==== INPUT

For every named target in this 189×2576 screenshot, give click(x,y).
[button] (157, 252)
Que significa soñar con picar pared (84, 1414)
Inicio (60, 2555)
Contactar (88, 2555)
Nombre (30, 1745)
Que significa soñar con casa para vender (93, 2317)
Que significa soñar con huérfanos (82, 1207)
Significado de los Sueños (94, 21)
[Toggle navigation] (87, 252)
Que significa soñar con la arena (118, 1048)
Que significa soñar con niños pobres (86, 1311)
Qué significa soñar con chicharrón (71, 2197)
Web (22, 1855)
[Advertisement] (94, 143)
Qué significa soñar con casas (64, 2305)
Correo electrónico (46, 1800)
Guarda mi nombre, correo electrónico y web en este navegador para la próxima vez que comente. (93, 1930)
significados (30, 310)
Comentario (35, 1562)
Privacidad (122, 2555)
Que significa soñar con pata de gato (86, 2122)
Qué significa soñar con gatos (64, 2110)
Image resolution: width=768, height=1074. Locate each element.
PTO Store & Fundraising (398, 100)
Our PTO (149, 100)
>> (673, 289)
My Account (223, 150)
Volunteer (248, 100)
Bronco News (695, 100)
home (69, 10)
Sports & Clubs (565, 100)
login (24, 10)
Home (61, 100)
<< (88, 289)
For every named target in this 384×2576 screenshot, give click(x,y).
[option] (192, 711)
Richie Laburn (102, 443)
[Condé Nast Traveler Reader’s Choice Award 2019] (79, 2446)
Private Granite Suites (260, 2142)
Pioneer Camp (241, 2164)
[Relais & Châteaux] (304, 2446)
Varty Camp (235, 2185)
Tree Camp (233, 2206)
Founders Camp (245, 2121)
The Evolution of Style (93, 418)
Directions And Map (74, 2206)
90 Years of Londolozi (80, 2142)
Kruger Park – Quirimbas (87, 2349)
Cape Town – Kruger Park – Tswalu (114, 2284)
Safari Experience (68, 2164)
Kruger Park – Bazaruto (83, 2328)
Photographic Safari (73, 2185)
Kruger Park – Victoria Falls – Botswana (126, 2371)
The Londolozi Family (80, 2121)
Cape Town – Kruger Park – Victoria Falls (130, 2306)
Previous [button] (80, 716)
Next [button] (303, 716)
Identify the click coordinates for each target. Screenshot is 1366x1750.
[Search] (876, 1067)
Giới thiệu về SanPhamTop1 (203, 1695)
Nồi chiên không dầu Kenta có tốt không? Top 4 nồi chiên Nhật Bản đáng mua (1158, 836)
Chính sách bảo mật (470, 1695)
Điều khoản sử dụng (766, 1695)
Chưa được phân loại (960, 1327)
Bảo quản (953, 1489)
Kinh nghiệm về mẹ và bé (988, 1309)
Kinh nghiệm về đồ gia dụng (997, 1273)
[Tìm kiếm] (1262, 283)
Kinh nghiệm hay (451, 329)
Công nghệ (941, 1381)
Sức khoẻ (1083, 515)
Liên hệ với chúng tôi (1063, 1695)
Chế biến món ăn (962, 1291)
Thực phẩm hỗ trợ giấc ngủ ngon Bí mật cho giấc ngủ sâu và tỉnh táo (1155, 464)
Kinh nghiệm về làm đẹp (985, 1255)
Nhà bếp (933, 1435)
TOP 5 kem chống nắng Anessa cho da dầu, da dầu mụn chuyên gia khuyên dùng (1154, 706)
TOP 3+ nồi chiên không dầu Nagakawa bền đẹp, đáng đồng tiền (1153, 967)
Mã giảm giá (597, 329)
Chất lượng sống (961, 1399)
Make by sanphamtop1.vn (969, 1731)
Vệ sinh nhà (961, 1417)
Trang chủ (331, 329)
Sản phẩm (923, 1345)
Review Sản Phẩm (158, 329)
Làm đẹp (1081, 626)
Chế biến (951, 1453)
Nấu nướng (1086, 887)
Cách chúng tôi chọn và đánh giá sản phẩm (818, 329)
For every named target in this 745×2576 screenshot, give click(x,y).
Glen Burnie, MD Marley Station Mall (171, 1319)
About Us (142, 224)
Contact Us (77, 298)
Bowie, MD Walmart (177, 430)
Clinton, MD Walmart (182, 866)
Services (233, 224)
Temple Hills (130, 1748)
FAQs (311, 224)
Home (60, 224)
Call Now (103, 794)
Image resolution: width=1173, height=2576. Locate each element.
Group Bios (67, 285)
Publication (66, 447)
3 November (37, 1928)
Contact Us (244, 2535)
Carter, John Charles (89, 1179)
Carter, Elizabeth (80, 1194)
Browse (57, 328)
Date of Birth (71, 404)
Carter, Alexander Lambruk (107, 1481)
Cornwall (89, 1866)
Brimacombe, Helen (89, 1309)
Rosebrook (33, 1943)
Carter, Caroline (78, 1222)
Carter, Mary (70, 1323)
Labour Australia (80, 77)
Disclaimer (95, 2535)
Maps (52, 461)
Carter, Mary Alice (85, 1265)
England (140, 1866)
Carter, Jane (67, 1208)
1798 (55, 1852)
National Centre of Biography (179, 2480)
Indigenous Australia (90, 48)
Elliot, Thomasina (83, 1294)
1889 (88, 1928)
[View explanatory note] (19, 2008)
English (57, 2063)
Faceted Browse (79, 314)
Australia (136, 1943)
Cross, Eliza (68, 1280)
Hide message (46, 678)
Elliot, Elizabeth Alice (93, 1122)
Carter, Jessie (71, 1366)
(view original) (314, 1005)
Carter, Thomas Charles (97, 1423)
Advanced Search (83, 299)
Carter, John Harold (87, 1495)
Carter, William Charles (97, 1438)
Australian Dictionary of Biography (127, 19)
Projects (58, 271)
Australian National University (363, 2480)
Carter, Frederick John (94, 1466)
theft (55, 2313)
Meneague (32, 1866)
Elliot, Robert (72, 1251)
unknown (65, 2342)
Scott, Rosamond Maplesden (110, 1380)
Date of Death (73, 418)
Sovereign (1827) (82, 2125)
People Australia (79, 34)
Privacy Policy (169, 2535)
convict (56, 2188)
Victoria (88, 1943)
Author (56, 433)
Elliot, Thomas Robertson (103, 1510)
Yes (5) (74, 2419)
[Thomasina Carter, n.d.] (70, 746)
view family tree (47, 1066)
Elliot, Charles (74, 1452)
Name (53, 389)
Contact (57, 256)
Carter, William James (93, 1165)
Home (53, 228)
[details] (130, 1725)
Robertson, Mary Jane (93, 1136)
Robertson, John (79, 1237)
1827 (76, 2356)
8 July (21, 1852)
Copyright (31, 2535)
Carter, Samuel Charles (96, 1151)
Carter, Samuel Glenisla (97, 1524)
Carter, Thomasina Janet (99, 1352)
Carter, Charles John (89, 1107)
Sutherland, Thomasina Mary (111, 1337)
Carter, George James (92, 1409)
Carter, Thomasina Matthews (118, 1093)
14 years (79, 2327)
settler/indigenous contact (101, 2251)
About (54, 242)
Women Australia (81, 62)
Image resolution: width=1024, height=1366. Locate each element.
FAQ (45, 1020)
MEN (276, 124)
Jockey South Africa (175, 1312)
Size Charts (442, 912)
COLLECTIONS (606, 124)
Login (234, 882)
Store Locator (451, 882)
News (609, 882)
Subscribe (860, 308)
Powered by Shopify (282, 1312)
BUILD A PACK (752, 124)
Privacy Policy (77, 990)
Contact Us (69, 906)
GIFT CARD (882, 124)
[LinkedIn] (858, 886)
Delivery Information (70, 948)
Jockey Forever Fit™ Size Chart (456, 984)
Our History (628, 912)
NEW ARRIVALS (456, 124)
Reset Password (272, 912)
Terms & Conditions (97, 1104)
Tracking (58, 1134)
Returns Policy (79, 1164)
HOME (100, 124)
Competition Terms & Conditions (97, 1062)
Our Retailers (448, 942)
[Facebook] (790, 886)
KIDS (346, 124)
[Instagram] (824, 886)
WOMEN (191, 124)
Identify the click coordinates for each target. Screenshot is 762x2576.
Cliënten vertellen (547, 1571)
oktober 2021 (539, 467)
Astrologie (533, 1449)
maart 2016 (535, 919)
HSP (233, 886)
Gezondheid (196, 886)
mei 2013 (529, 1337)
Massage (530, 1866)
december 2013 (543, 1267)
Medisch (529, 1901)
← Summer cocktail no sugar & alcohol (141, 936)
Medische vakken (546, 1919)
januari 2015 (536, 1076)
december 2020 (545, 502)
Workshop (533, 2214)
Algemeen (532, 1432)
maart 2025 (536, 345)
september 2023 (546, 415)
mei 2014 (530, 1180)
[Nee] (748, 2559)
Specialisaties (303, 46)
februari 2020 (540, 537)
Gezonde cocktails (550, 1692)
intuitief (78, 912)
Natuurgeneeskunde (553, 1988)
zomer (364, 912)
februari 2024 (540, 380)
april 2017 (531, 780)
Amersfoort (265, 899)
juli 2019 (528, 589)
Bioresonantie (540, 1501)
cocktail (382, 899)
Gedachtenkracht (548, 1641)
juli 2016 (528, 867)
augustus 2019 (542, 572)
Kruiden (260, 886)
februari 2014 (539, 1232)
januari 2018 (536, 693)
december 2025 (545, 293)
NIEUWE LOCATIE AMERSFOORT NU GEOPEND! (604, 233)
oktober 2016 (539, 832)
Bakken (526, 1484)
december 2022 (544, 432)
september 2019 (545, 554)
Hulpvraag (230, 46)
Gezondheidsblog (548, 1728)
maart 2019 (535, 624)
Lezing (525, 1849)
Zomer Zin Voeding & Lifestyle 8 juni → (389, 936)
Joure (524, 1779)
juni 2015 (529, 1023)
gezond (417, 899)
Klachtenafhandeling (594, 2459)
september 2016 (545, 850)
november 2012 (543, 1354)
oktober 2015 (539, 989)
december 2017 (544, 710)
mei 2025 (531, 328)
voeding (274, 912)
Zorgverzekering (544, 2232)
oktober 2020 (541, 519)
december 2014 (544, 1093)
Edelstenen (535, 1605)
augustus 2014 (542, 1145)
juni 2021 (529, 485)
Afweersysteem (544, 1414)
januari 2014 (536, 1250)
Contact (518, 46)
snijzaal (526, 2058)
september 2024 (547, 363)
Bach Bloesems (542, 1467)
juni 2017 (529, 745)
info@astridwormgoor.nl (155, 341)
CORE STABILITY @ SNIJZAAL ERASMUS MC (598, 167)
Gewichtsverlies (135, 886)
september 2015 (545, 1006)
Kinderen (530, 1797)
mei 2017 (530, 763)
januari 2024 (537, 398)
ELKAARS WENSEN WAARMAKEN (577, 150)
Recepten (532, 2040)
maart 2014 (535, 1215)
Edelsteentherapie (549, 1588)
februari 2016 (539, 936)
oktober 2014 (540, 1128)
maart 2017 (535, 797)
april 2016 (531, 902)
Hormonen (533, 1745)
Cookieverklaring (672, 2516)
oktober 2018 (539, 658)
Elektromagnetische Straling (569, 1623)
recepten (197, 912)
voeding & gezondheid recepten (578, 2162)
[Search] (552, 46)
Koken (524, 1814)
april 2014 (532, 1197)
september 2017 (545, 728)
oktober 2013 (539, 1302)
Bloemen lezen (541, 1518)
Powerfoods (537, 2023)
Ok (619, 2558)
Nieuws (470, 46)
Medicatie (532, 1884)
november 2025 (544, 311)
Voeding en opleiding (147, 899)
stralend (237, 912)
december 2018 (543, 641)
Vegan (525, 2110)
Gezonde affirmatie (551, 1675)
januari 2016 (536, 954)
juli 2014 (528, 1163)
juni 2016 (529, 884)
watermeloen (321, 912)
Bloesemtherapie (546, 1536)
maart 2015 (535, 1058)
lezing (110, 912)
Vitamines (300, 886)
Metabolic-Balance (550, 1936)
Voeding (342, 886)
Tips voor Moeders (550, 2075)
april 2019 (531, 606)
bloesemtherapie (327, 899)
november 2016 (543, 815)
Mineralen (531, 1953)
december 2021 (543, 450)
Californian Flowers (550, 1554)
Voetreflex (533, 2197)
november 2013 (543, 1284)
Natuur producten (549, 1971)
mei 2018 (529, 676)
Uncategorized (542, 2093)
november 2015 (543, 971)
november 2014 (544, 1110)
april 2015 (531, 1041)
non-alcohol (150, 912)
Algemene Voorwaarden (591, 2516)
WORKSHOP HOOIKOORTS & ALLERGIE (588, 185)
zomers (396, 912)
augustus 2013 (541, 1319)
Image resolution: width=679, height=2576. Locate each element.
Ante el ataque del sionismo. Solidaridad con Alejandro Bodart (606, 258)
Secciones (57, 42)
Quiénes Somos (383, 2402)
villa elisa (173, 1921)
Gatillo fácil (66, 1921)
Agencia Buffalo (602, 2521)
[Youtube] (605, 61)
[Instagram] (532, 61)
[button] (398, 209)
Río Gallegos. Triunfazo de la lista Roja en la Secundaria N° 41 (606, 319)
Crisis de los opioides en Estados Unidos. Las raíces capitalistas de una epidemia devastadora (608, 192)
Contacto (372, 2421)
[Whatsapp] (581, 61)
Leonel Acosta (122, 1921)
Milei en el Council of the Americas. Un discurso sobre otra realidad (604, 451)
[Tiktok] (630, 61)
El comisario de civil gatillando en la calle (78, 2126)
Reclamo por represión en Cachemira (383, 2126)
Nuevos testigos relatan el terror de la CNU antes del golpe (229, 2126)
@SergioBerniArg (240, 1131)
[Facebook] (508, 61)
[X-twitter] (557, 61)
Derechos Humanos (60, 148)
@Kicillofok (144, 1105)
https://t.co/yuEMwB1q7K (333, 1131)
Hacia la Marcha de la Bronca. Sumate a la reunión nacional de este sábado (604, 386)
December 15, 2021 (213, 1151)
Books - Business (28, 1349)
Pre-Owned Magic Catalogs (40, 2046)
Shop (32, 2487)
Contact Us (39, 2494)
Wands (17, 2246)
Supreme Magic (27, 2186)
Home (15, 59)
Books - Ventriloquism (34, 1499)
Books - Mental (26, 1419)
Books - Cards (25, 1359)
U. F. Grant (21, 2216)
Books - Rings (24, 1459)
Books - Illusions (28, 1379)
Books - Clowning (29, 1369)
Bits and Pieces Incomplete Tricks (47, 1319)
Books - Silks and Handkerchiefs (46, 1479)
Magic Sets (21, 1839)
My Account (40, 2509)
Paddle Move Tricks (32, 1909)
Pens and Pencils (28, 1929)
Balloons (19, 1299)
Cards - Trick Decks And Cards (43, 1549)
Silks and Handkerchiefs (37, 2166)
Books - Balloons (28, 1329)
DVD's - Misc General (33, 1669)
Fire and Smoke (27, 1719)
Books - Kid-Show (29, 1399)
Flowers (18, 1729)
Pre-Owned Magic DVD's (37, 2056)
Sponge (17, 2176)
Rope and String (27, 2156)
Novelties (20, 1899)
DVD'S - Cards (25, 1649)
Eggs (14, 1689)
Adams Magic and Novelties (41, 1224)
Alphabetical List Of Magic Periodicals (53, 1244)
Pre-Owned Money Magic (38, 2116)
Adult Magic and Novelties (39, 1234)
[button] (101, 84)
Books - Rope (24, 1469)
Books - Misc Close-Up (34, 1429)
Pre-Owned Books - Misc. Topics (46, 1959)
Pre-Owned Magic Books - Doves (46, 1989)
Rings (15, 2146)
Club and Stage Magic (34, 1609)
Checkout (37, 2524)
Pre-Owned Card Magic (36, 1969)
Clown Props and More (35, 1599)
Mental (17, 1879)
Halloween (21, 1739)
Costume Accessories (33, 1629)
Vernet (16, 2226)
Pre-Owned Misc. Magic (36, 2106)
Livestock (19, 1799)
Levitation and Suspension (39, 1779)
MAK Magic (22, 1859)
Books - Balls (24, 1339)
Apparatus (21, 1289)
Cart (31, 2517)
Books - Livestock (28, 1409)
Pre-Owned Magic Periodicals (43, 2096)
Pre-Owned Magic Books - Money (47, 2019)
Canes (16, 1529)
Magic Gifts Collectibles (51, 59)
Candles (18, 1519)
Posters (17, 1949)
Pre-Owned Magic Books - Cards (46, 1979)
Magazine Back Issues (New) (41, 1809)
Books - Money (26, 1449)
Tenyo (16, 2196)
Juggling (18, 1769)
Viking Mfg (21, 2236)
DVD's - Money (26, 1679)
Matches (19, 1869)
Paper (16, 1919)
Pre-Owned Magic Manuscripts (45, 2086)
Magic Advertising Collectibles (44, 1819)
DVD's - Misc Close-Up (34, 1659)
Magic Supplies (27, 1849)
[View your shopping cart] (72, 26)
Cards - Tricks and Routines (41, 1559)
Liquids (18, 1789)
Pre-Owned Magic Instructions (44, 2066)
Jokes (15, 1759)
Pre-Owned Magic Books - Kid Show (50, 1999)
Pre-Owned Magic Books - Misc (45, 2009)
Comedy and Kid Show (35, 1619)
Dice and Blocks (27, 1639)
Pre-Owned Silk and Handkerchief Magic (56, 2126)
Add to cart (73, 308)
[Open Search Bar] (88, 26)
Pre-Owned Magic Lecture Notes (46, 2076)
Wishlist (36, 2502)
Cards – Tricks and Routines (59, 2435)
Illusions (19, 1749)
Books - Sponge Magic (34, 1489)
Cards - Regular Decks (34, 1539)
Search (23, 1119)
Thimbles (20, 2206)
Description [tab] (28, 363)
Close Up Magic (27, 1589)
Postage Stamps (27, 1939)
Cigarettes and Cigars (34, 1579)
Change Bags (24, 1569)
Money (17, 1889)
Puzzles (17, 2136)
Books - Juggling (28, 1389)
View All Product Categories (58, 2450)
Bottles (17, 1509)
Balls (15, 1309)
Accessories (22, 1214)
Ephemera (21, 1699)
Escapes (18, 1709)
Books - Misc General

========

EXERCISE DESCRIPTION
Give back exactly the lines from the one containing "Add to cart (73, 308)" through the end of the material above, and nothing else.

OUTPUT FOR THIS TASK
Add to cart (73, 308)
[Open Search Bar] (88, 26)
Pre-Owned Magic Lecture Notes (46, 2076)
Wishlist (36, 2502)
Cards – Tricks and Routines (59, 2435)
Illusions (19, 1749)
Books - Sponge Magic (34, 1489)
Cards - Regular Decks (34, 1539)
Search (23, 1119)
Thimbles (20, 2206)
Description [tab] (28, 363)
Close Up Magic (27, 1589)
Postage Stamps (27, 1939)
Cigarettes and Cigars (34, 1579)
Change Bags (24, 1569)
Money (17, 1889)
Puzzles (17, 2136)
Books - Juggling (28, 1389)
View All Product Categories (58, 2450)
Bottles (17, 1509)
Balls (15, 1309)
Accessories (22, 1214)
Ephemera (21, 1699)
Escapes (18, 1709)
Books - Misc General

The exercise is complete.